* START PROVIDED TEXT *

Sunday, June 19, 2016

"A Hero of Repentance" (Luke 19:1-10)


Zacchaeus was a “chief” tax collector and “rich”, so, we are being led to think, this would the last person to be interested in Jesus. Zacchaeus was regarded as a traitor (to the Jews), having sold out to be a public servant of the Romans. He was known (and hated) for extracting as much tax as possible from the people, profiting from whatever extra he could gain over-and-above what the Roman government required.

People could have seen Zacchaeus as well and truly hardened, in the face of the rejection he had become used to. To the contrary though, Zacchaeus was “trying to see who Jesus was”; indicating that he was a (spiritual) seeker – in turn indicating that he may actually have been uncomfortable in his skin, and uncomfortable with the way he was conducting his life. He may have been sick of the rejection and isolation. Maybe, despite his wealth, he felt empty inside. Maybe Zacchaeus had heard certain things about Jesus that interested him? Could this Jesus address his need? Maybe he heard about Levi/Matthew – a tax collector who had previously become a devoted disciple?

What does all this suggest??? There may be spiritual seekers in the most unlikely of places. Don’t let’s write anyone off, or see anyone beyond the grasp of God’s grace. Also, some people are not far off the Kingdom of God … maybe just needing to let go of one thing … to make sufficient space for God. People may be more interested than we think, or more discontented than they appear; and they may respond more readily (if given a clear enough presentation). We know that God is reaching out far and wide!

2.     A Committed Attitude (v.3-4)

Let’s think for a moment about ourselves. Sometimes we might let … what we might see as our limitations or deficiencies … get in the way of chasing down Jesus or responding to Jesus’ call on our life. Not so Zacchaeus! He didn’t let … how other people viewed him, his lack of height [not as short as Ne-hi-miah], or that Jesus was already being mobbed … get in the way of his search and his goal. Sometimes we can make all sorts of excuses, rather than taking every opportunity to embrace Jesus, learn from him, truly become his follower, and get about making other disciples for Jesus. Zacchaeus sought the best vantage point, and clambered up a sturdy sycamore tree.

* END PROVIDED TEXT *
* START DATASET ROWS *

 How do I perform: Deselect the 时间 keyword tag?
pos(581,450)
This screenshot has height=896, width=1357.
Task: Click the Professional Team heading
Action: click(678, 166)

* END DATASET ROWS *

REQUEST A: Copy the passage of the Zacchaeus sermon starting at "Sunday, June 19, 2016" and ending at "Roman government required.".
REQUEST B: For each statement, say whether the Zacchaeus sermon agrees with it, answering yes or no and quoting the words that decide it: (i) Zacchaeus climbed a sycamore tree. (ii) Zacchaeus served the Greek authorities. (iii) Levi/Matthew is described as a tax collector who had become a disciple.
REQUEST C: According to the Zacchaeus sermon, what was Zacchaeus known and hated for?
The records have no connection to the text.

FINAL ANSWER A:
Sunday, June 19, 2016

"A Hero of Repentance" (Luke 19:1-10)


Zacchaeus was a “chief” tax collector and “rich”, so, we are being led to think, this would the last person to be interested in Jesus. Zacchaeus was regarded as a traitor (to the Jews), having sold out to be a public servant of the Romans. He was known (and hated) for extracting as much tax as possible from the people, profiting from whatever extra he could gain over-and-above what the Roman government required.

FINAL ANSWER B:
(i) Yes: "clambered up a sturdy sycamore tree"
(ii) No: "having sold out to be a public servant of the Romans"
(iii) Yes: "a tax collector who had previously become a devoted disciple"

FINAL ANSWER C: He was known and hated for extracting as much tax as possible from the people.